Pengantar:
Tahukah anda dengan musik Panting atau seni tradisional Banjar lainnya? Bila tidak, rasanya adalah hal yang wajar. Karena kini, music tradisional sudah sangat jarang diperdengarkan dan digelar, khususnya di Kabupaten Hulu Sungai Tengah (HST).
Menyedihkan memang. Karena ternyata, di HST terdapat sebuah kampung seni tempat lahirnya seni tradisional dan pekerjanya. Namun semua itu kini serasa tak lagi berarti, seiring tenggelamnya seni tradisional dari permukaan. Melalui tulisan ini, setidaknya aku dapat mengemukakan kegelisahan tentang terpuruknya seni tradisional, bahkan ditanahnya sendiri. Ah, panggung mungkin memang bukan untuk seni tradisional.
….. dengan Bismillah kami ucapkan, ala sayang
Panting dikatik baadung tangan
Lagu dialun nang dibawakan, ala sayang
Kisahnya nasib marista badan …..
Alunan nada lagu berjudul Kilir-Kiliran itu mengalun. Perlahan, sendu diiringi dentingan dawai Panting yang dipetik. Membelah malam Desa Barikin, Kecamatan Haruyan, Kabupaten Hulu Sungai Tengah (HST).

MATERI ▸
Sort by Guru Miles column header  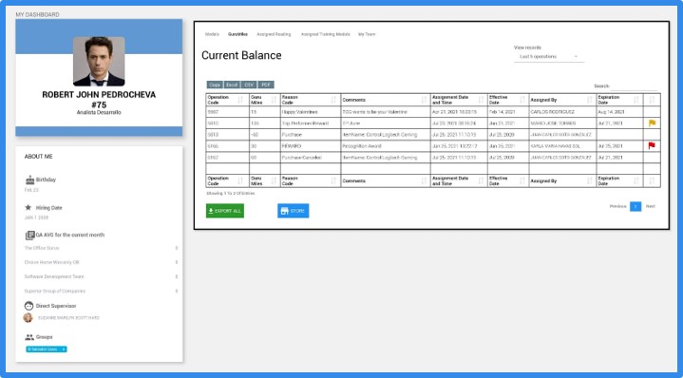[x=264, y=100]
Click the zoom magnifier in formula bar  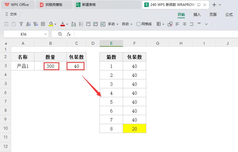click(60, 34)
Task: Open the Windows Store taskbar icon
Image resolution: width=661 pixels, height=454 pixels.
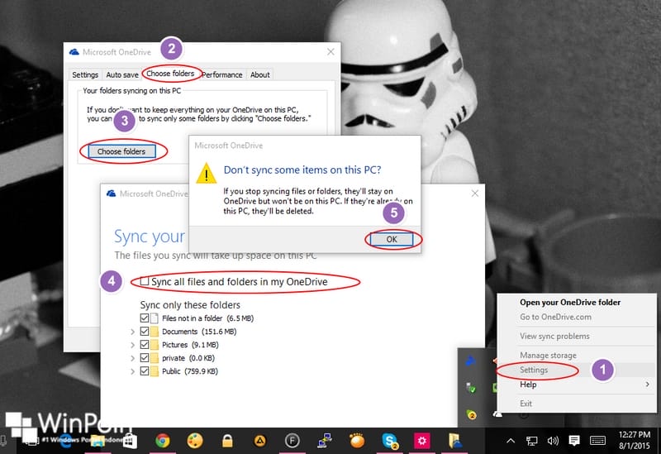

SOAL LATIHAN ▸
(A) Jawablah pertanyaan berikut berdasarkan teks tentang musik Panting di atas.
(i) Di kabupaten mana musik tradisional disebut sudah sangat jarang diperdengarkan dan digelar?
(ii) Apa judul lagu yang alunan nadanya mengalun diiringi dentingan dawai Panting?
(iii) Malam di desa dan kecamatan mana yang dibelah oleh alunan lagu itu?
(B) Salin kata demi kata bagian teks tentang musik Panting di atas, mulai dari "Menyedihkan memang. Karena" sampai dengan "marista badan …..".
(C) Teruskan teks tentang musik Panting di atas, dimulai setelah kalimat terakhir yang ditampilkan.

KUNCI JAWABAN ▸
(A)
(i) Kabupaten Hulu Sungai Tengah (HST)
(ii) Kilir-Kiliran
(iii) Desa Barikin, Kecamatan Haruyan

(B)
Menyedihkan memang. Karena ternyata, di HST terdapat sebuah kampung seni tempat lahirnya seni tradisional dan pekerjanya. Namun semua itu kini serasa tak lagi berarti, seiring tenggelamnya seni tradisional dari permukaan. Melalui tulisan ini, setidaknya aku dapat mengemukakan kegelisahan tentang terpuruknya seni tradisional, bahkan ditanahnya sendiri. Ah, panggung mungkin memang bukan untuk seni tradisional.
….. dengan Bismillah kami ucapkan, ala sayang
Panting dikatik baadung tangan
Lagu dialun nang dibawakan, ala sayang
Kisahnya nasib marista badan …..

(C)
Merupakan hal biasa bagi warga desa itu, ketika malam-malam mendengar alunan musik tradisional. Dari yang mendayu-dayu seperti alunan musik Panting, hingga yang rancak seperti musik penggiring Wayang Gung (Wayang Orang; sebagian orang menyebutnya Wayang Gong-red) atau Kuda Gipang (juga dikenal dengan istilah Kuda Gepang-red). Alunan musik tradisional dimalam hari, bak tembang pengantar tidur bagi mereka. Begitulah, hal biasa oleh warga Desa Barikin yang mungkin tak biasa bagi sebagian orang.
Bagaimana tidak. Musik dan seni tradisional seperti mendarah daging bagi urang Barikin. Sejak Sultan berkuasa di tanah Banjar ini, seni begitu lekat dikehidupan mereka. Hingga kini, masih banyak dari mereka yang menggantungkan hidup dari berkesenian. Mulai menjadi Pamandaan, Pajapinan, Pawayangan, pembuat atau pengrajin alat musik tradisional, hingga mereka yang sekedar maangkat anggung (tukang bawa-red) peralatan musik itu.
Barikin, desa yang berjarak kurang lebih 20 Km dari Kota Barabai ke arah Banjarmasin itu, sedari dulu memang dikenal sebagai kampung seni. Tempat lahirnya seniman-seniman berbakat dibidang seni tradisional. Dari kampung itu pulalah lahir kesenian tradisional baru nang bangaran (yang dinamakan) musik Panting. Dari urang Barikinlah, tercipta rangkaian-rangkaian indah nada lagu musik Panting.
Era tahun 70-an ke bawah, seni tradisional berada dipuncak keemasannya. Ketika itu, musik dan seni belum memasuki rumah penduduk. Desa Barikin menjadi terkenal ke seantero negeri, bukan hanya Kalimantan Selatan, tapi hingga ke provinsi tetangga.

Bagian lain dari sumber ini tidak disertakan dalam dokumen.